*What you need to do:*
After finding "You are a computer-use" in the data, write out its line and all following lines without change, up to and including the last one. Leave out pictures.

** Opening Supplied material block **

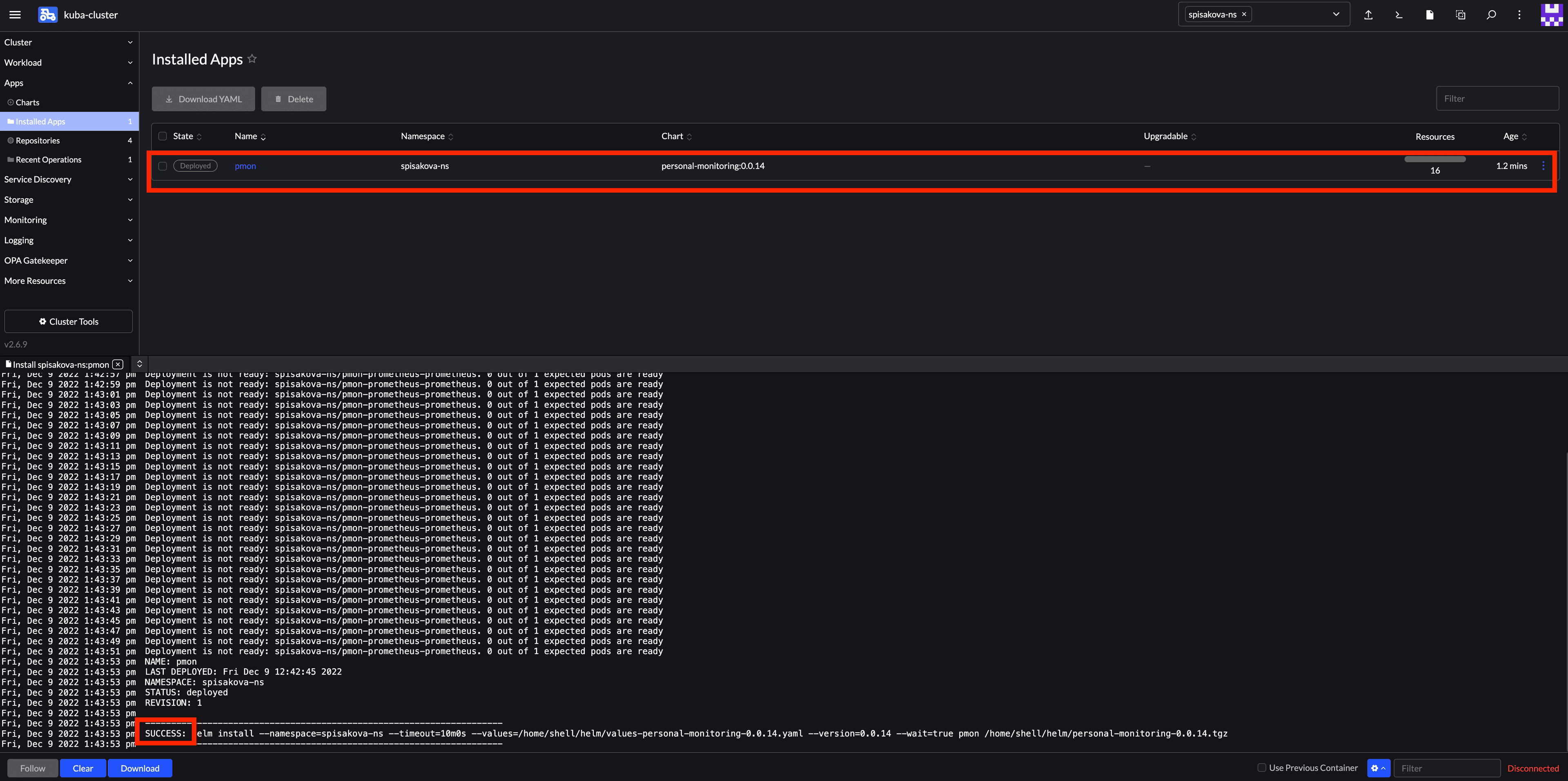This screenshot has width=1568, height=781.
Task: Open the resource search magnifier icon
Action: (1491, 15)

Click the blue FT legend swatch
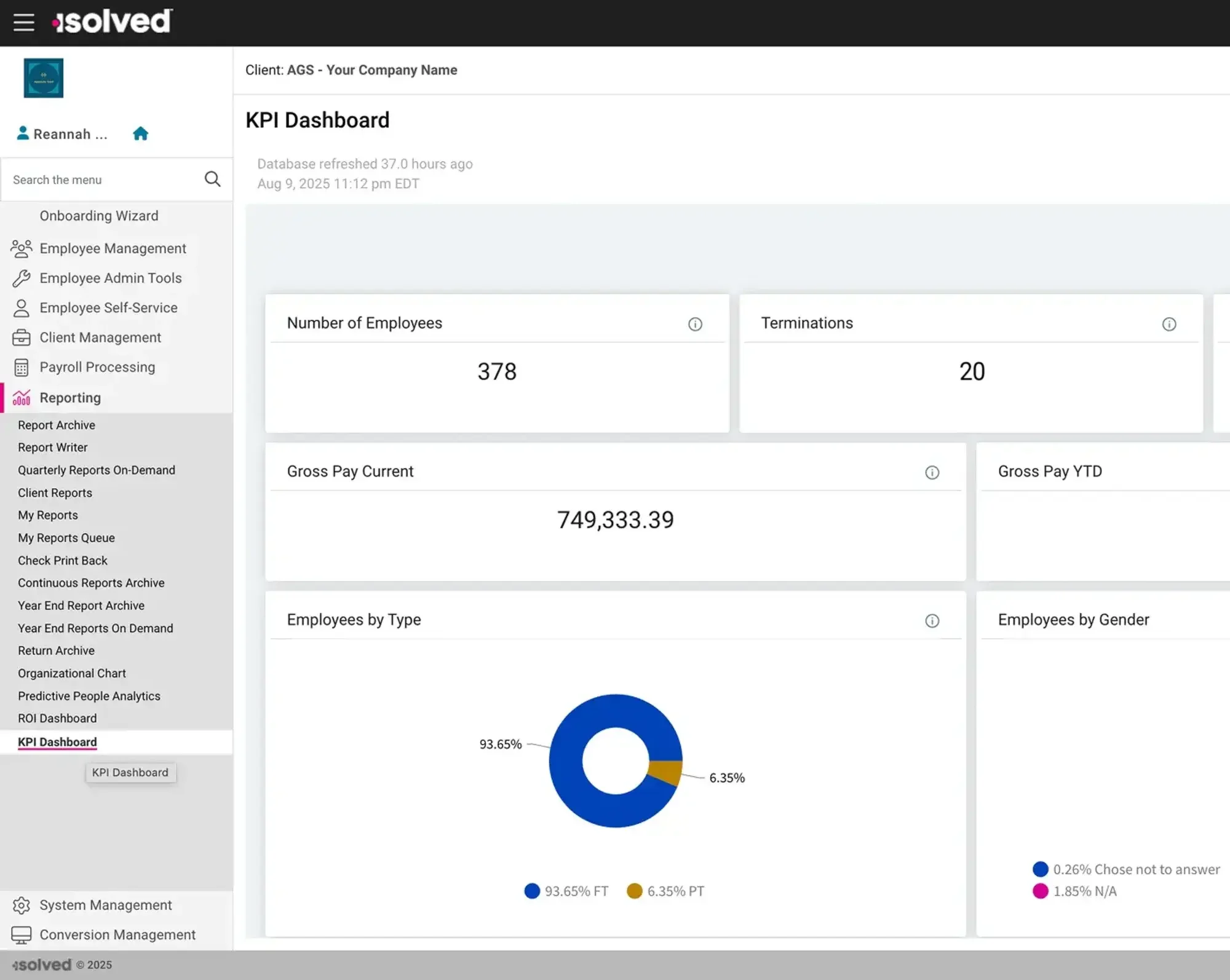531,891
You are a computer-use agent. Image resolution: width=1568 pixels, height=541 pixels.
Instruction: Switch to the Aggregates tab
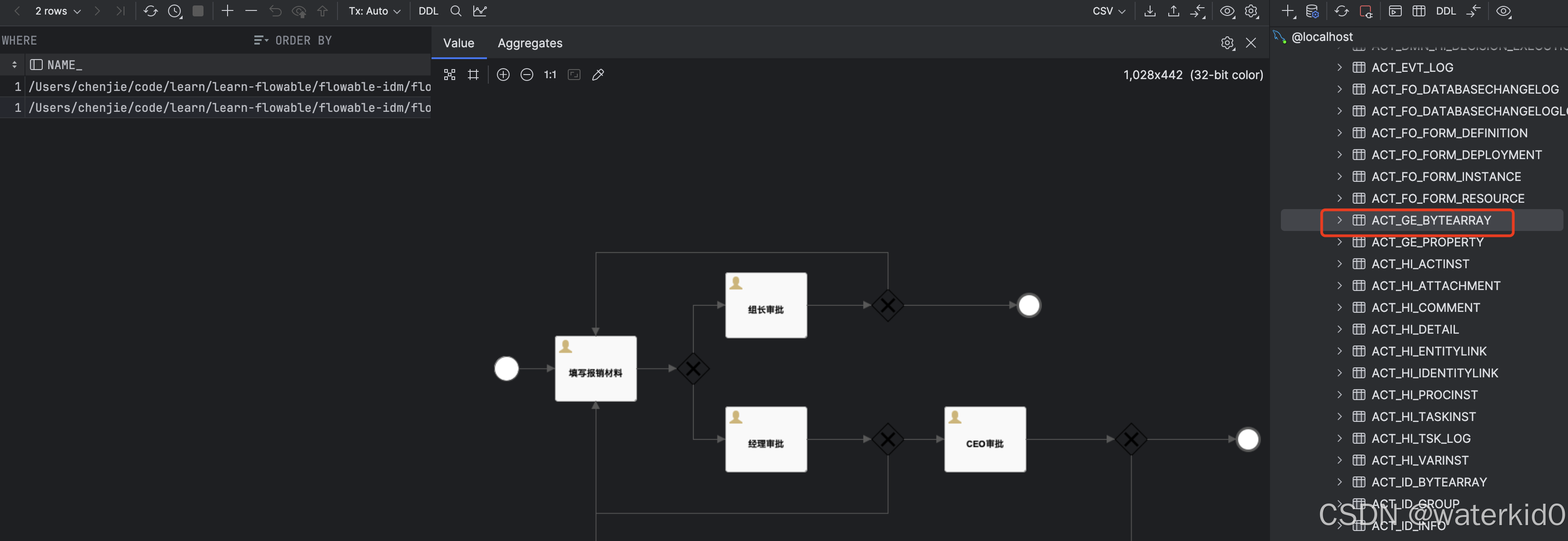[x=530, y=43]
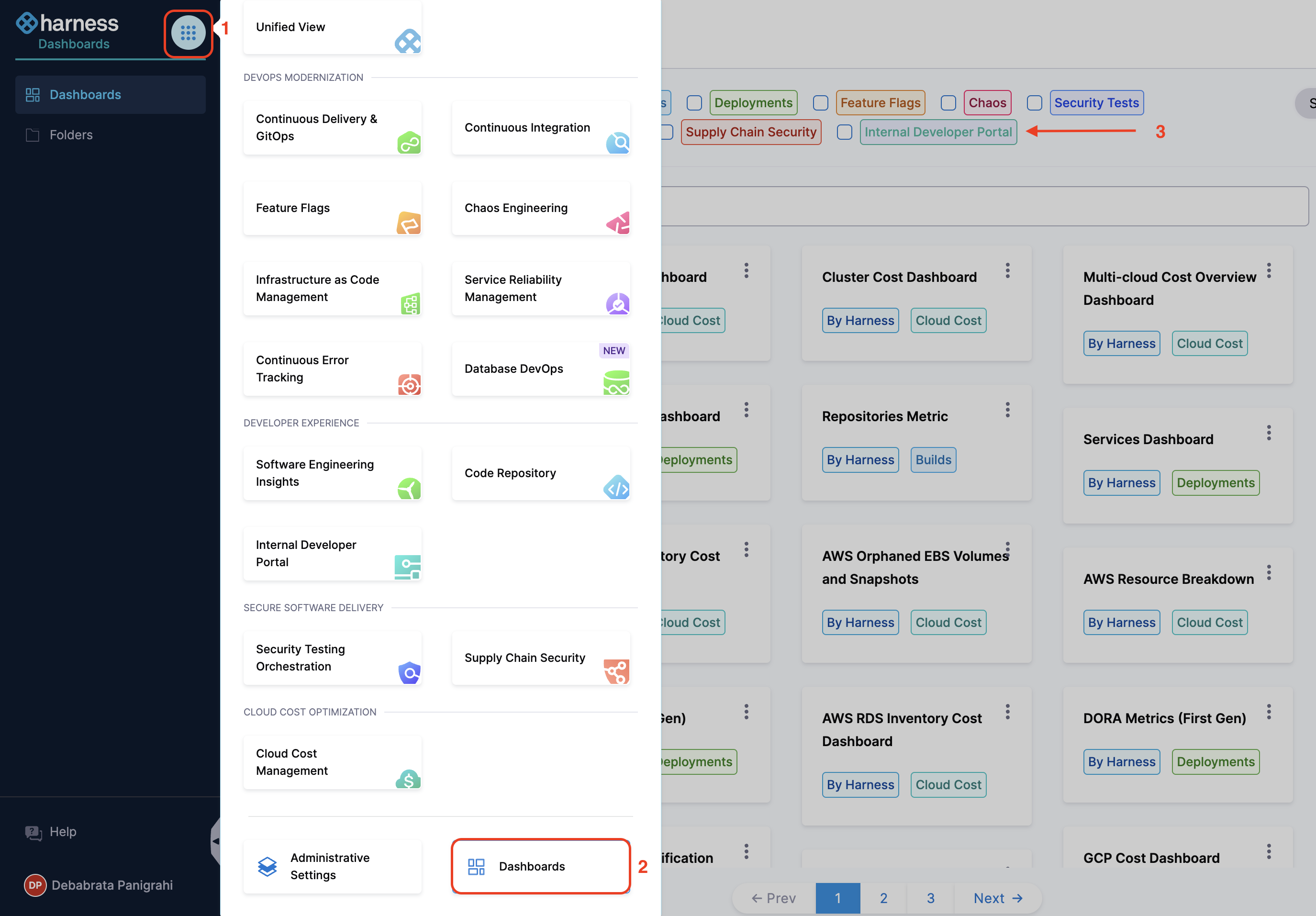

** Closing Supplied material block **

*Result of this task:*
You are a computer-use agent. Image resolution: width=1568 pixels, height=541 pixels.
Instruction: Switch to the Aggregates tab
[x=530, y=43]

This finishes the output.